▶ _Work instruction_
Every line containing "thumbs" should be copied out. Go through the entries and find them.
--- Information given ---
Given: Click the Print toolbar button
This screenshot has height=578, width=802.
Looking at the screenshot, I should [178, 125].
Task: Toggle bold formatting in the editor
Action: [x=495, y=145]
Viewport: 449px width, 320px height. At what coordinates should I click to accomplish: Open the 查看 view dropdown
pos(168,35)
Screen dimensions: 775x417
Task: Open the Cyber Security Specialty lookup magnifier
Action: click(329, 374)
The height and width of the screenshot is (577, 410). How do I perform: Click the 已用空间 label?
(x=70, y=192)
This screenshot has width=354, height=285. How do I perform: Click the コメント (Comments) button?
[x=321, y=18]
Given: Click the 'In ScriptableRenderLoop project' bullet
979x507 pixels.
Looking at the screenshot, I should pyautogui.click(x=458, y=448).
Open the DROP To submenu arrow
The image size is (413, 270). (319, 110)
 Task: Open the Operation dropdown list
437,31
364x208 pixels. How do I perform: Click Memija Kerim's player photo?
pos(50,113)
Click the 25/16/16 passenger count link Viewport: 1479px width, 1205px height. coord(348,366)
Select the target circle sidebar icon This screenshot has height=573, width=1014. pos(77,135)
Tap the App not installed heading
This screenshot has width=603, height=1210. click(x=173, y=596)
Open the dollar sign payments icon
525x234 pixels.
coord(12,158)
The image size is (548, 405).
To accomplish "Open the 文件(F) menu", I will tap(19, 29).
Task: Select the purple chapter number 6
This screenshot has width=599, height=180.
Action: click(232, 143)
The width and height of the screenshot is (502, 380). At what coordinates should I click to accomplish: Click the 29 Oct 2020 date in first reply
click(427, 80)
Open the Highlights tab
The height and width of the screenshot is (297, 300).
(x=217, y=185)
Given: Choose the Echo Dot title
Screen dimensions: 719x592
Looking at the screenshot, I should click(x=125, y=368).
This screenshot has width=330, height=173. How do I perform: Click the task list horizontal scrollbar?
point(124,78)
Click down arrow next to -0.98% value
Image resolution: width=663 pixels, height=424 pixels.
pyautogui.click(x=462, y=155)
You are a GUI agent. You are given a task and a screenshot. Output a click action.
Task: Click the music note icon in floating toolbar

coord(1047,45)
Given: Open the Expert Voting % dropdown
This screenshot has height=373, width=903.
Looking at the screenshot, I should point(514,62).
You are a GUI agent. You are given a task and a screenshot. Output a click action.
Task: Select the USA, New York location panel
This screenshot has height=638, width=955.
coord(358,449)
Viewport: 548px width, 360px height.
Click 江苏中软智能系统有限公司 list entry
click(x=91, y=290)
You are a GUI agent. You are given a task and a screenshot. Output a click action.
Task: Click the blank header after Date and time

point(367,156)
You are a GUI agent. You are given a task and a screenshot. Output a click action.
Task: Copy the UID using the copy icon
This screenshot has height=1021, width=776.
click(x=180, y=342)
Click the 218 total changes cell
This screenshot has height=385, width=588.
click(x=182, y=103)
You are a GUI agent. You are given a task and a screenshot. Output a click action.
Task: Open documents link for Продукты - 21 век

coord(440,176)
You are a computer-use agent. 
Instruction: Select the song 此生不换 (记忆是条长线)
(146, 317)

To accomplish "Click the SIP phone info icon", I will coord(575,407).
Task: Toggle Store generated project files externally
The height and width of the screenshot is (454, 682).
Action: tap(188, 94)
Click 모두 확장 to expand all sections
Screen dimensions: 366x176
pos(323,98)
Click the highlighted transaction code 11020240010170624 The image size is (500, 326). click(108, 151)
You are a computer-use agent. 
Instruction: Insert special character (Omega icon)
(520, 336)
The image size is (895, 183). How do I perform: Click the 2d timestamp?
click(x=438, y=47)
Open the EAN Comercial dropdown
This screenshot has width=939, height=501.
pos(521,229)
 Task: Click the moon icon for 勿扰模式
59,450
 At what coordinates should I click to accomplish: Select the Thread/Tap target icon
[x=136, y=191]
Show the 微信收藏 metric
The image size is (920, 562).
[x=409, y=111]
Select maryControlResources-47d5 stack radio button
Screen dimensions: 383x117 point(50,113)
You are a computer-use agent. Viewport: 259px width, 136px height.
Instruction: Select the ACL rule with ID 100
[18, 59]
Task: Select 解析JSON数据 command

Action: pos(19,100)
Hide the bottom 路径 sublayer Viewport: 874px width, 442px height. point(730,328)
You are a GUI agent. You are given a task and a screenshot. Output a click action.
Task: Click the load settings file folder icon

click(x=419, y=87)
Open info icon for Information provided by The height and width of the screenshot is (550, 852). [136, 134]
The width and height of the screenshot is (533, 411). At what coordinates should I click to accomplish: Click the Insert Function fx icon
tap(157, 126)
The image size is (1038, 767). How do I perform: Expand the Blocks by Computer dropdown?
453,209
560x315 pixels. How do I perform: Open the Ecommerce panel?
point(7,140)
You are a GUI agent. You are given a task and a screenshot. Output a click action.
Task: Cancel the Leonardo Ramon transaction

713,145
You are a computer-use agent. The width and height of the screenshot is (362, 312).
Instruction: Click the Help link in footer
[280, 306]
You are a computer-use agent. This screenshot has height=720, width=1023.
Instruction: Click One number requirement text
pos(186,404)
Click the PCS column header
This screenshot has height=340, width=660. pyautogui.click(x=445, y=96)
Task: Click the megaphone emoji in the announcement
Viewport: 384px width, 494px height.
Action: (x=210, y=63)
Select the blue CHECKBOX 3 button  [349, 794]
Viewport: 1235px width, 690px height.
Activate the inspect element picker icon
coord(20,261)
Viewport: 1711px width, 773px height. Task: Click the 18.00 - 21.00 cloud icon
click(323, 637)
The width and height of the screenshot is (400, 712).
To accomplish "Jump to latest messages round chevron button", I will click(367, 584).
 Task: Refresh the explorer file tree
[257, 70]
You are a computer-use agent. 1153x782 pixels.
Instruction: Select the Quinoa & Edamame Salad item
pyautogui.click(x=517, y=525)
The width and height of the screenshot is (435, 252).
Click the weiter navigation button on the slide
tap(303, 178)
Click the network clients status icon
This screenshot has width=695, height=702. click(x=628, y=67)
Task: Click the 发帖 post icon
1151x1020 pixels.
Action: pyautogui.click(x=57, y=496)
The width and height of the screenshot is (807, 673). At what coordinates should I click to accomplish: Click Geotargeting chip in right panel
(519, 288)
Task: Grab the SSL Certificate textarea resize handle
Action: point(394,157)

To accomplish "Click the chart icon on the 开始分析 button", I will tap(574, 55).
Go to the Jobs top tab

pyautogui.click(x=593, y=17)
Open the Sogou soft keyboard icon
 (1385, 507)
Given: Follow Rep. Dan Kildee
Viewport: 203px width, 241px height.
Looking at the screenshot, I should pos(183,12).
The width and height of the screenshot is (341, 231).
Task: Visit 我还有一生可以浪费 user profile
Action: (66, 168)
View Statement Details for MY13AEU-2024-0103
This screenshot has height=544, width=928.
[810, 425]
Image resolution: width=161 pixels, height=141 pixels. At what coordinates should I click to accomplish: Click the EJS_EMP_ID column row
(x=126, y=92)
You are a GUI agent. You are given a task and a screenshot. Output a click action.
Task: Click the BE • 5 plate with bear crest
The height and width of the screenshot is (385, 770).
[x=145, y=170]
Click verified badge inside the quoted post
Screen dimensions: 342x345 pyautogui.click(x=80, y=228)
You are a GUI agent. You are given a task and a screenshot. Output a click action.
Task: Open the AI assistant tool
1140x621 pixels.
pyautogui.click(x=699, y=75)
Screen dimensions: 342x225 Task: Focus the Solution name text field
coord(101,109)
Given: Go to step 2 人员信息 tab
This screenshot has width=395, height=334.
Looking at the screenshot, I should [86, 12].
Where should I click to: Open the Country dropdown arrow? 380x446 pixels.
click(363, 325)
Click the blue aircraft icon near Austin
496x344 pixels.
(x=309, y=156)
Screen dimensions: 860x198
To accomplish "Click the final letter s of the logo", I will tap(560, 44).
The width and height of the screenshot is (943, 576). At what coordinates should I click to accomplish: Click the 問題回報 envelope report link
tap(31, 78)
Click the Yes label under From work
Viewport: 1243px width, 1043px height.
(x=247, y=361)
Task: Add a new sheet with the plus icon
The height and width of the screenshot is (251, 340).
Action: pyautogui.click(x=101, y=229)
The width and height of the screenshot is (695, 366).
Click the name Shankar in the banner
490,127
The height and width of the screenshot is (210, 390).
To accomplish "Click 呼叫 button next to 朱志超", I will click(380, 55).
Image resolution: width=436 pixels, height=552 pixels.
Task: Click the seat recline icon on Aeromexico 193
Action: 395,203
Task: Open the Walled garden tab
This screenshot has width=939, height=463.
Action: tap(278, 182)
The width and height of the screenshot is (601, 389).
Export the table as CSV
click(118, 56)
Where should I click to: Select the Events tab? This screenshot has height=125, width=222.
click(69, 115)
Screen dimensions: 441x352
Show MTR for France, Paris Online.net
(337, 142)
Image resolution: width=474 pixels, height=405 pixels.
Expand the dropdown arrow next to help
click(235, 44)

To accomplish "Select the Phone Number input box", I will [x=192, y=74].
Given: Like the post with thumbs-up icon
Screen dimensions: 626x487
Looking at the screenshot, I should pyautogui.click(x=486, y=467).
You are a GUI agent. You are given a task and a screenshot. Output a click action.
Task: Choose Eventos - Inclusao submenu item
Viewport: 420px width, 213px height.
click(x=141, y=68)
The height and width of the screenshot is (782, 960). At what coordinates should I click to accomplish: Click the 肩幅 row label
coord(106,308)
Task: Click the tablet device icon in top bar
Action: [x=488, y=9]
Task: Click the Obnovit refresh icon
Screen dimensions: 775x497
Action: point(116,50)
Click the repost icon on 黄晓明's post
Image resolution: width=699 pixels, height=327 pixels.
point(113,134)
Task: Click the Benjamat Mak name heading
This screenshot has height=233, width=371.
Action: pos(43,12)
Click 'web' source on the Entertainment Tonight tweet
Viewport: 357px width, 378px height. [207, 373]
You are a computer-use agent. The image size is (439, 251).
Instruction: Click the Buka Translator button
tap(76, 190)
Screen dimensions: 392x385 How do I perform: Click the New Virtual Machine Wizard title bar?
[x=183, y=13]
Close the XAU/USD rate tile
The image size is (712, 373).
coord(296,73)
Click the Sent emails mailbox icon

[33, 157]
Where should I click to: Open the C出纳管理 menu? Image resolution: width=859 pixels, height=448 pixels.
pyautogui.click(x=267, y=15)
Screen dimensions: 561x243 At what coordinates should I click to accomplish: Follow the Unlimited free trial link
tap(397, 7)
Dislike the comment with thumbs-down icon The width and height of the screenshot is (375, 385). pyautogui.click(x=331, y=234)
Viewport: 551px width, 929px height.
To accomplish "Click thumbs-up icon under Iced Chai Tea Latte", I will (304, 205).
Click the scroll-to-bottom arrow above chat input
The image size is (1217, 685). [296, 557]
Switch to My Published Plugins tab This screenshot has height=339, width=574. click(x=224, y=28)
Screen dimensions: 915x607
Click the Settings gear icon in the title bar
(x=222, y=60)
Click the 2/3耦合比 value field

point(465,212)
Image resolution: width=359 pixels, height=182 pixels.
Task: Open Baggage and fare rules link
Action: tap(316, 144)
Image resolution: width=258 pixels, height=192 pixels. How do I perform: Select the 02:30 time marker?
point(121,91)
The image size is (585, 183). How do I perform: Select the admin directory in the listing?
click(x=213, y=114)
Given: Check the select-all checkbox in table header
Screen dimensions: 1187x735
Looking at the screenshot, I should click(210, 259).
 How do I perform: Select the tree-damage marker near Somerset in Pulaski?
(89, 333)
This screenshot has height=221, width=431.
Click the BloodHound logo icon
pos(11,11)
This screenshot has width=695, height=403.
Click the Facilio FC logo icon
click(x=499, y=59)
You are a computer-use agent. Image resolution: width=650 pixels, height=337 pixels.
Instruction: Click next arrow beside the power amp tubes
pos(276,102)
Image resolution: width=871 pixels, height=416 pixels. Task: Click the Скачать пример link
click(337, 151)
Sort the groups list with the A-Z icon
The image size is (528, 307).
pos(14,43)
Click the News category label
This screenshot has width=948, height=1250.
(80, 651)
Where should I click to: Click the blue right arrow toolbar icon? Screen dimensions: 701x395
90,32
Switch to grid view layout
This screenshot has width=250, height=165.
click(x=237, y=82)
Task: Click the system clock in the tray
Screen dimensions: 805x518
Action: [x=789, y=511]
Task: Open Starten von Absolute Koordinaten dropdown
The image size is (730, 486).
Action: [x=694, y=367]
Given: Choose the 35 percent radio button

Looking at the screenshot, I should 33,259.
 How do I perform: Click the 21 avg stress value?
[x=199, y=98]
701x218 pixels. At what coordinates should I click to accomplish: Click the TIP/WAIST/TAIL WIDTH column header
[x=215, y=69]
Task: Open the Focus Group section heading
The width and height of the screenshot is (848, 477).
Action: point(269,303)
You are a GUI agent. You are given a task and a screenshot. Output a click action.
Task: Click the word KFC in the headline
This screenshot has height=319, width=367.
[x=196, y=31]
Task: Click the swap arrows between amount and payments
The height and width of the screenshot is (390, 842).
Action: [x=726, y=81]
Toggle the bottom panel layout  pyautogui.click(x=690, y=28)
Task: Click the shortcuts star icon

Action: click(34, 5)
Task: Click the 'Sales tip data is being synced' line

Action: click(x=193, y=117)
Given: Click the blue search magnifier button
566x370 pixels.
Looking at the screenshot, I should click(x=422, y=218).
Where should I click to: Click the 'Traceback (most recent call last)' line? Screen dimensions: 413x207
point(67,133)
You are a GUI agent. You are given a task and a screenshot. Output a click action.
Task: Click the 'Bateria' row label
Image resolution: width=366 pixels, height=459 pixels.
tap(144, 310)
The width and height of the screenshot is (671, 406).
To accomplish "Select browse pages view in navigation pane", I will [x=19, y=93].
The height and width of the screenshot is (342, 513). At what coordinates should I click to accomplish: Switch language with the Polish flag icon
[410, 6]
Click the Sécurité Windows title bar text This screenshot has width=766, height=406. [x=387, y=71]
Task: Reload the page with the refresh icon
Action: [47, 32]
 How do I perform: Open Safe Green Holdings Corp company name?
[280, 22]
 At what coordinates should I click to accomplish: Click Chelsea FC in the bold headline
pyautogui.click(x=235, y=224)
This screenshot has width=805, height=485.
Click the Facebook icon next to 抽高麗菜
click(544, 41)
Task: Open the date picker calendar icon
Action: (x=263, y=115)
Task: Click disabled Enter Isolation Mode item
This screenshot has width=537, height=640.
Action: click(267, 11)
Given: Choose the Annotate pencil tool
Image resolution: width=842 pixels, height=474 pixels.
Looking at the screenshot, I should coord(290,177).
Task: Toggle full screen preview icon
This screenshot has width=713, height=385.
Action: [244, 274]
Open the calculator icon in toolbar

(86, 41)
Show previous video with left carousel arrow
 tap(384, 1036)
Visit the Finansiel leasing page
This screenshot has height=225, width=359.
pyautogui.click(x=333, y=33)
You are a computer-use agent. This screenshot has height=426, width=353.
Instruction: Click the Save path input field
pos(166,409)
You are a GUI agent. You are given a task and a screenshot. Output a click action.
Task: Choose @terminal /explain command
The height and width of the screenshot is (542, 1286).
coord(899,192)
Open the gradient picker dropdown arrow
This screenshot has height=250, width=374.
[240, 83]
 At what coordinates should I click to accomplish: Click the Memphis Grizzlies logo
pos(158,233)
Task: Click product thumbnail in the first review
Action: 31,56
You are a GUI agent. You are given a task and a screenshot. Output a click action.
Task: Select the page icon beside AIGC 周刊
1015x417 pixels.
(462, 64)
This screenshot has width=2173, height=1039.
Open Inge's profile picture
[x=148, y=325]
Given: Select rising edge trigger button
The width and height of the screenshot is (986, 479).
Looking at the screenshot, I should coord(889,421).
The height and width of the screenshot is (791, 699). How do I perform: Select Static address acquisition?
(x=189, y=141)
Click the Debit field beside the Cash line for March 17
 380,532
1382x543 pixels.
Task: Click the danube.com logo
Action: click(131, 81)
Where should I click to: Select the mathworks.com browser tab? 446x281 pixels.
---
▶ _Task response_
Given: Like the post with thumbs-up icon
Dislike the comment with thumbs-down icon The width and height of the screenshot is (375, 385). pyautogui.click(x=331, y=234)
To accomplish "Click thumbs-up icon under Iced Chai Tea Latte", I will (304, 205).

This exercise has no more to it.